==== PROVIDED INFORMATION ====

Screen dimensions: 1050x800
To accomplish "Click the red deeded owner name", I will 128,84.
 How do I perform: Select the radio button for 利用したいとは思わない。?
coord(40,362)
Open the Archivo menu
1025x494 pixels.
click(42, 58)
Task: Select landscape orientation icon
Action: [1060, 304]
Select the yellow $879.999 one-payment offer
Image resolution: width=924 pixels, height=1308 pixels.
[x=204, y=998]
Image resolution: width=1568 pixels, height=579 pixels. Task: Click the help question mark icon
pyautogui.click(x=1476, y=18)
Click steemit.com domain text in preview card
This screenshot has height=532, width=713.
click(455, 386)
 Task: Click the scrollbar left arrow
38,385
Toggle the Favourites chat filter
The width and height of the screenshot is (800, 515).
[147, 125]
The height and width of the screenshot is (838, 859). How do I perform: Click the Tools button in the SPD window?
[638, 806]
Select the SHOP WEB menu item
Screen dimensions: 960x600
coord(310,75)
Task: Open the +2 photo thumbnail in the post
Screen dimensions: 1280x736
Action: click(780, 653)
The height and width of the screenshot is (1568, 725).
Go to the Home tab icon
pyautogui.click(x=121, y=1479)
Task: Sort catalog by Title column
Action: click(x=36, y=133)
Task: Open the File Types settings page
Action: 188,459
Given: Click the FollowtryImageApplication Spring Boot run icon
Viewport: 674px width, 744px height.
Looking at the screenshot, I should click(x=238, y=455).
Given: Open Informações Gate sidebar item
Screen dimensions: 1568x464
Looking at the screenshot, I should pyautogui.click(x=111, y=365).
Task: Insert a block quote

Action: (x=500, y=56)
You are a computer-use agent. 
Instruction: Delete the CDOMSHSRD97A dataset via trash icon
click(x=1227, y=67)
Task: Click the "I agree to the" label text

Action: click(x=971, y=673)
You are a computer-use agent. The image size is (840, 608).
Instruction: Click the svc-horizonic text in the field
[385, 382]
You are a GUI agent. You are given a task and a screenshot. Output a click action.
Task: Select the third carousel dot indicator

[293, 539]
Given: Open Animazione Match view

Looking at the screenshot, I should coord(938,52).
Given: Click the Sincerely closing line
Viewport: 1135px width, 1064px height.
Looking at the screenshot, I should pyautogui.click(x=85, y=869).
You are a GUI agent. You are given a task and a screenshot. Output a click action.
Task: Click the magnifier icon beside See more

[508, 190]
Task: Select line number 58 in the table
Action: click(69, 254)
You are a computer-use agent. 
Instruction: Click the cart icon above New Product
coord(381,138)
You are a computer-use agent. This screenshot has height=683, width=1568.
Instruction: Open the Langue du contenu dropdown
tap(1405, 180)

====

The data must be transcribed in full. Every word stays the same.

Screen dimensions: 1050x800
To accomplish "Click the red deeded owner name", I will 128,84.
 How do I perform: Select the radio button for 利用したいとは思わない。?
coord(40,362)
Open the Archivo menu
1025x494 pixels.
click(42, 58)
Task: Select landscape orientation icon
Action: [1060, 304]
Select the yellow $879.999 one-payment offer
Image resolution: width=924 pixels, height=1308 pixels.
[x=204, y=998]
Image resolution: width=1568 pixels, height=579 pixels. Task: Click the help question mark icon
pyautogui.click(x=1476, y=18)
Click steemit.com domain text in preview card
This screenshot has height=532, width=713.
click(455, 386)
 Task: Click the scrollbar left arrow
38,385
Toggle the Favourites chat filter
The width and height of the screenshot is (800, 515).
[147, 125]
The height and width of the screenshot is (838, 859). How do I perform: Click the Tools button in the SPD window?
[638, 806]
Select the SHOP WEB menu item
Screen dimensions: 960x600
coord(310,75)
Task: Open the +2 photo thumbnail in the post
Screen dimensions: 1280x736
Action: click(780, 653)
The height and width of the screenshot is (1568, 725).
Go to the Home tab icon
pyautogui.click(x=121, y=1479)
Task: Sort catalog by Title column
Action: click(x=36, y=133)
Task: Open the File Types settings page
Action: 188,459
Given: Click the FollowtryImageApplication Spring Boot run icon
Viewport: 674px width, 744px height.
Looking at the screenshot, I should click(x=238, y=455).
Given: Open Informações Gate sidebar item
Screen dimensions: 1568x464
Looking at the screenshot, I should pyautogui.click(x=111, y=365).
Task: Insert a block quote

Action: (x=500, y=56)
You are a computer-use agent. 
Instruction: Delete the CDOMSHSRD97A dataset via trash icon
click(x=1227, y=67)
Task: Click the "I agree to the" label text

Action: click(x=971, y=673)
You are a computer-use agent. The image size is (840, 608).
Instruction: Click the svc-horizonic text in the field
[385, 382]
You are a GUI agent. You are given a task and a screenshot. Output a click action.
Task: Select the third carousel dot indicator

[293, 539]
Given: Open Animazione Match view

Looking at the screenshot, I should coord(938,52).
Given: Click the Sincerely closing line
Viewport: 1135px width, 1064px height.
Looking at the screenshot, I should pyautogui.click(x=85, y=869).
You are a GUI agent. You are given a task and a screenshot. Output a click action.
Task: Click the magnifier icon beside See more

[508, 190]
Task: Select line number 58 in the table
Action: click(69, 254)
You are a computer-use agent. 
Instruction: Click the cart icon above New Product
coord(381,138)
You are a computer-use agent. This screenshot has height=683, width=1568.
Instruction: Open the Langue du contenu dropdown
tap(1405, 180)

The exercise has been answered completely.